25 de abril de 2025

Francisco

César Hildebrandt

"Estoy seguro de que Francisco, como buen jesuita, sabía que, en el fondo, la desgracia de la cristiandad fue el papado"

Vengo de una familia de no creyentes practicantes. Mi abuelo Benjamín, que era masón y llegó a ser maestro de una logia, fundó un diario anticlerical en Trujillo, diario en el que mi abuela hacía de fotógrafa. Mi tío Américo, que fue parte de la bancada aprista expulsada del congreso que redactaba la constitución de 1933, abrazó también la causa masónica y caminó por las trochas de los librepensadores. Mi madre, que cocinaba muy bien, habría hecho un seco de curas si la ley se lo hubiese permitido. Por el lado de mi padre, recibí igualmente el mensaje glacial de que la iglesia era una distracción y que la única religión aceptable era la del trabajo, la razón y, cuando se tenía, la de la inteligencia. Y cuando en un colegio vi al capellán coquetear y darse de manitas con los chicos más guapos de la promo, sentí que las advertencias recibidas no habían sido en vano.

De modo que yo debí ser un cruzado inverso, un hereje tronante. Y, sin embargo, no lo fui.

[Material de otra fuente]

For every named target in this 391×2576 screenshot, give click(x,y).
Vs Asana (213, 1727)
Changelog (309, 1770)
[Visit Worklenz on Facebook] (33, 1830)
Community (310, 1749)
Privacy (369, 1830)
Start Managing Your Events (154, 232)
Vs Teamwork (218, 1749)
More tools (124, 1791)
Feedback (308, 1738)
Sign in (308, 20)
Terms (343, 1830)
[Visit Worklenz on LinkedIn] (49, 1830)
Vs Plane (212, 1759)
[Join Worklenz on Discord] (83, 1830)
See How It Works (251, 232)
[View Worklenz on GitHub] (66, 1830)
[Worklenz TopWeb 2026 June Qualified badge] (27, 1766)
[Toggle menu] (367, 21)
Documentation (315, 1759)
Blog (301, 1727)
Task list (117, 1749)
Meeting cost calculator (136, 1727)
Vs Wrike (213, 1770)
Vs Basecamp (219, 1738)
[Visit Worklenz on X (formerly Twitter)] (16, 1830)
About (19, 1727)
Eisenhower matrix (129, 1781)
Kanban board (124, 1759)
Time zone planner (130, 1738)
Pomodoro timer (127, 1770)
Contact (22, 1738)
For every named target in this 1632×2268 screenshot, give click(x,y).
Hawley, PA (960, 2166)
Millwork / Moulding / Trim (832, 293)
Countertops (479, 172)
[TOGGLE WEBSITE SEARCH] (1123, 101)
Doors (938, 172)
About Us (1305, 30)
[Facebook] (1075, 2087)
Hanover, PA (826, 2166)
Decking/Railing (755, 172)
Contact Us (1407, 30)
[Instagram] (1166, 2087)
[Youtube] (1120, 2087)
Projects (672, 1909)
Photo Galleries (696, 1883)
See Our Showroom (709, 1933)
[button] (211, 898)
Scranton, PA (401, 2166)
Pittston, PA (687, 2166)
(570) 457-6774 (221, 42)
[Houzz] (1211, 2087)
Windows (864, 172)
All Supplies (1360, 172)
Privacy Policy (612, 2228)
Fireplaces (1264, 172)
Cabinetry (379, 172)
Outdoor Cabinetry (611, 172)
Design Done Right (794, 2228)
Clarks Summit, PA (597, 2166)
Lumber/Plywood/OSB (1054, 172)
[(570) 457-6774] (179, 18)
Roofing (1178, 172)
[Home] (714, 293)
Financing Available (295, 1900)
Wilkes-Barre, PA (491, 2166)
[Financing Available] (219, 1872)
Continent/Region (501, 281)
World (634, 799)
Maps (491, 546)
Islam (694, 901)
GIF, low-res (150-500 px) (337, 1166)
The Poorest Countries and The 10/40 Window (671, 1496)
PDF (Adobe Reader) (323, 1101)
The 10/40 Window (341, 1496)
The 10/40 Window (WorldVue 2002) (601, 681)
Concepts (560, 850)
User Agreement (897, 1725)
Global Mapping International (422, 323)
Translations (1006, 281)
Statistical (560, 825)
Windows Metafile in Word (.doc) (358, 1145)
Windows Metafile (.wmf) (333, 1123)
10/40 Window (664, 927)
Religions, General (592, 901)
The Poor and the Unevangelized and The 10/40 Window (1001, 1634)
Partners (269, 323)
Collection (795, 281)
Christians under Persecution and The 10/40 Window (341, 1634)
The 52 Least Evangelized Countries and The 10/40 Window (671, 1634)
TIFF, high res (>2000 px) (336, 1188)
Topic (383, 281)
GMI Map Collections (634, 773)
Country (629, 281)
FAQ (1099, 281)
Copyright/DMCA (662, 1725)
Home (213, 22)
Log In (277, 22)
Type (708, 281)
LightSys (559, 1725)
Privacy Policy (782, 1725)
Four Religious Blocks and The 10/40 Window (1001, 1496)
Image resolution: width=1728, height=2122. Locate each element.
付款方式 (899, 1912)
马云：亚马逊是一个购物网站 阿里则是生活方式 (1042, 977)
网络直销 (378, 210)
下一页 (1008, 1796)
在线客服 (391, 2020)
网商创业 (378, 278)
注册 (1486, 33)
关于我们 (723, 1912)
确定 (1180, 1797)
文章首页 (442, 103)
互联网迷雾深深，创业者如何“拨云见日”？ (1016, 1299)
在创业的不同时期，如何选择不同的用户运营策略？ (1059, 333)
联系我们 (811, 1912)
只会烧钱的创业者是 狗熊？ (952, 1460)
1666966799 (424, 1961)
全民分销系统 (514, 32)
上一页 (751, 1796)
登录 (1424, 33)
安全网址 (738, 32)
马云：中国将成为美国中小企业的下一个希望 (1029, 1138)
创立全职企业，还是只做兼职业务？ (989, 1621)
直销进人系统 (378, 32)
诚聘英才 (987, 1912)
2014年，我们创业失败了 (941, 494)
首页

Siempre he estado distante, es cierto, del folklore eclesiástico, las procesiones, las vírgenes múltiples y topónimas y las santas borracheras de las fiestas patronales. Esa distancia se acrecentaba cuando personajes venecianos como Cipriani hacían de embajadores de la fe y cuando aparecían, con cada vez más frecuencia, denuncias sobre las atrocidades sexuales cometidas por miembros de la iglesia.

Jamás pude creer en todo aquello que reúne a millones y les hace rezar en nombre de un dios colosalmente policial que sabe lo que hacemos pero que no hace nada para impedirlo. Jamás pude creer en la santísima trinidad, que fue un invento conciliar, y mucho menos en la infalibilidad papal, que fue la mayor arbitrariedad del papa Pío Noveno.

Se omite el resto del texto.